Figuur 3: Procentueel verschil bedrijfsspecifieke fosfaatexcretie ten opzichte van forfaitaire fosfaatexcretie voor Koeien & Kansen-bedrijven (lagere bedrijfsspecifieke excretie uitgedrukt als positieve waarde)
Figuur 3: Procentueel verschil bedrijfsspecifieke fosfaatexcretie ten opzichte van forfaitaire fosfaatexcretie voor Koeien & Kansen-bedrijven (lagere bedrijfsspecifieke excretie uitgedrukt als positieve waarde)

Besparing mestafvoer

Figuur 4 laat zien dat door gebruik te maken van BEX een gemiddeld Koeien en Kansen-bedrijf in 2024 bijna 1230 ton mest moet afvoeren. Bij toepassen van de forfaitaire productienormen zou dit bijna 1460 ton zijn geweest. De lagere excreties bij toepassen van BEX leveren dus een gemiddelde besparing van 230 ton mestafvoer op. De meeste bedrijven hebben in 2024 voordeel bij BEX (11 bedrijven). 2 bedrijven hoeven minder mest af te voeren als ze gebruik maken van forfaitaire normen, al is het verschil met BEX op de bedrijven 3 en 15 niet groot. 3 bedrijven (7, 10 en 12) hoeven geen mest af te voeren, ongeacht of ze BEX of forfaitaire normen toepassen.

Figuur 4: Verplichte mestafvoer op Koeien & Kansen-bedrijven in 2024 bij toepassen forfaitaire productienormen en bij bedrijfsspecifieke berekening excretie met KringloopWijzer (weergave in tonnen mest bij een standaardgehalte van 4 kg N per ton en 1.5 kg P2O5 per ton).
Figuur 4: Verplichte mestafvoer op Koeien & Kansen-bedrijven in 2024 bij toepassen forfaitaire productienormen en bij bedrijfsspecifieke berekening excretie met KringloopWijzer (weergave in tonnen mest bij een standaardgehalte van 4 kg N per ton en 1.5 kg P2O5 per ton).

Stikstof vaak beperkend

Op de bedrijven die mest moeten afvoeren is bij bijna alle bedrijven stikstof de beperkende factor. Op deze bedrijven moet op basis van stikstof meer mest afgevoerd worden dan op basis van fosfaat. Alleen op het bedrijf 3, dat gebruikt maakt van forfaitaire normen, is fosfaat de beperkende factor. Bij de forfaitaire normen moet dit bedrijf bij de berekende fosfaatproductie 820 ton mest afvoeren, terwijl het bij de forfaitair berekende stikstofproductie slechts 584 ton mest moet afvoeren. De lage forfaitaire stikstofproductie op dit bedrijf komt door een laag ureumgehalte in de melk van 15 mg/100 gram.

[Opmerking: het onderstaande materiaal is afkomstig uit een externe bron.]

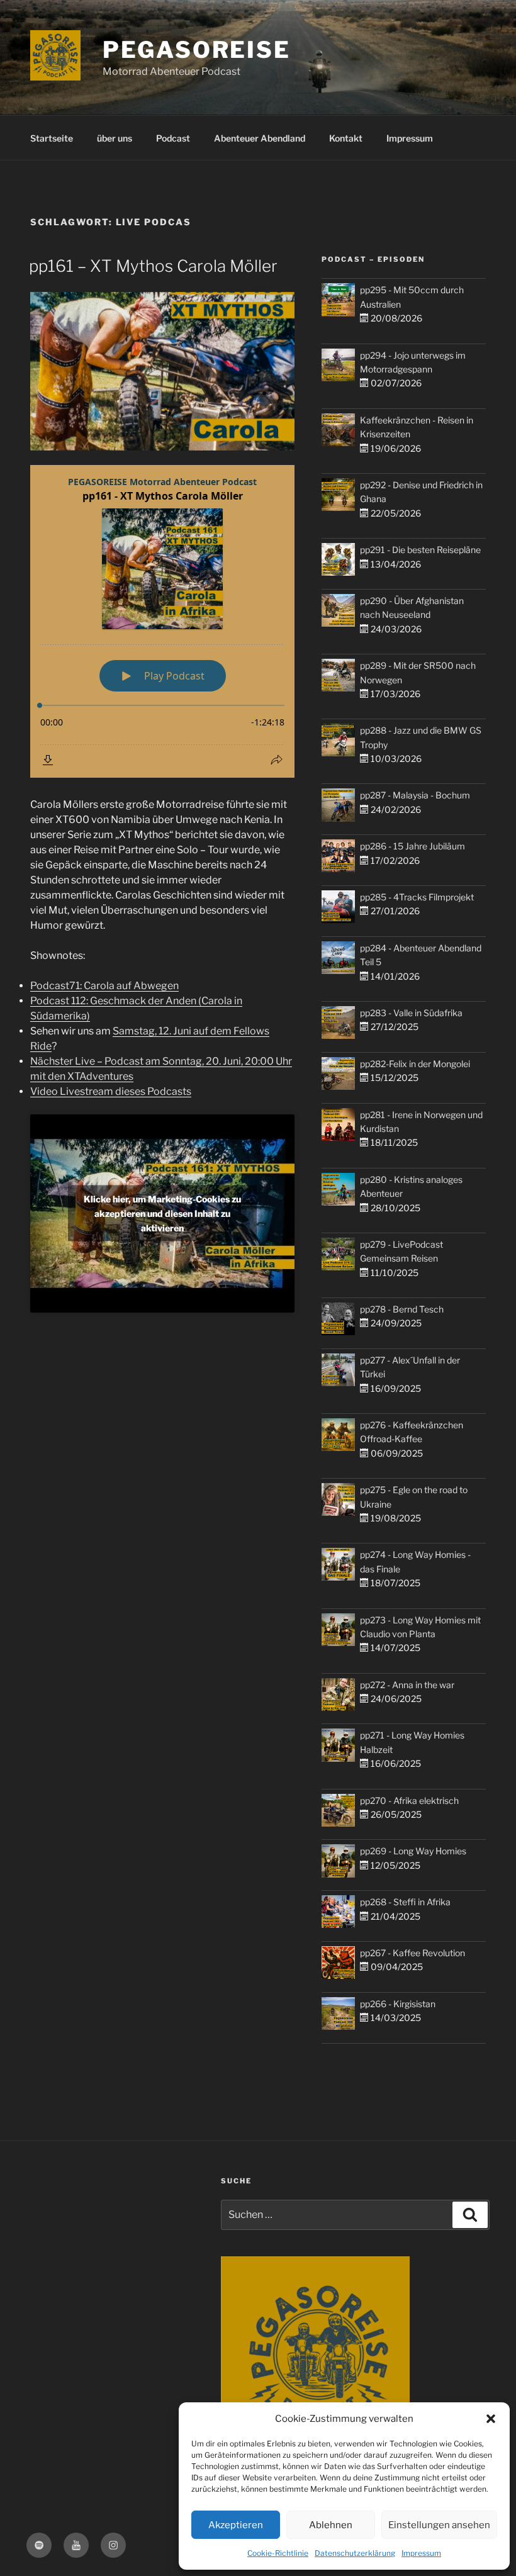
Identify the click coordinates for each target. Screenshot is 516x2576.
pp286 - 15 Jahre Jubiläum (412, 846)
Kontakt (345, 138)
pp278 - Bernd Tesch (402, 1309)
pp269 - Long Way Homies (413, 1850)
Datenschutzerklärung (355, 2553)
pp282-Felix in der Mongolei (415, 1063)
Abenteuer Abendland (259, 138)
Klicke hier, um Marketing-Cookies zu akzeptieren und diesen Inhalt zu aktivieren (162, 1213)
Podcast (173, 138)
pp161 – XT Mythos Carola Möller (153, 266)
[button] (491, 2418)
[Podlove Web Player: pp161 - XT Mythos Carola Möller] (162, 621)
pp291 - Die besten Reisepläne (420, 549)
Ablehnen (330, 2525)
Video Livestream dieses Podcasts (110, 1091)
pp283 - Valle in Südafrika (411, 1012)
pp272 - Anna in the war (407, 1684)
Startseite (51, 138)
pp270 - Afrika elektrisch (409, 1800)
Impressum (421, 2553)
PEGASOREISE (197, 50)
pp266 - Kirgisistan (397, 2003)
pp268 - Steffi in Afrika (405, 1901)
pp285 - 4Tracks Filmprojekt (417, 897)
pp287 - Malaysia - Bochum (415, 795)
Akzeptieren (235, 2525)
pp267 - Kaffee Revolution (412, 1952)
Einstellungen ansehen (439, 2525)
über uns (114, 138)
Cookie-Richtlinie (277, 2553)
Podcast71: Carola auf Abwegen (104, 986)
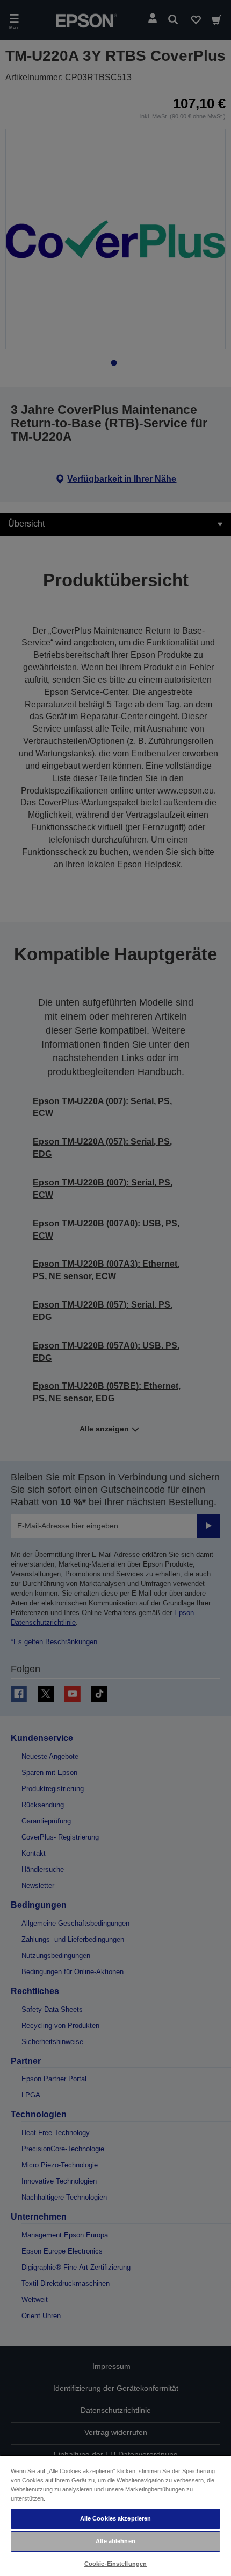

Vanaf 2025 zijn de forfaitaire excretienormen voor stikstof verlaagd. De kans bestaat dat fosfaat op meer bedrijven de beperkende factor voor mestafvoer gaat worden in 2025. Goed letten op de fosforvoeding blijft voor deze bedrijven daarom zinvol. om afvoer van drijfmest te beperken. Echter door afbouw van derogatie met steeds minder plaatsingsruimte voor stikstof uit dierlijke mest zal stikstof in de toekomst vaak de beperkende factor blijven bij mestafvoer.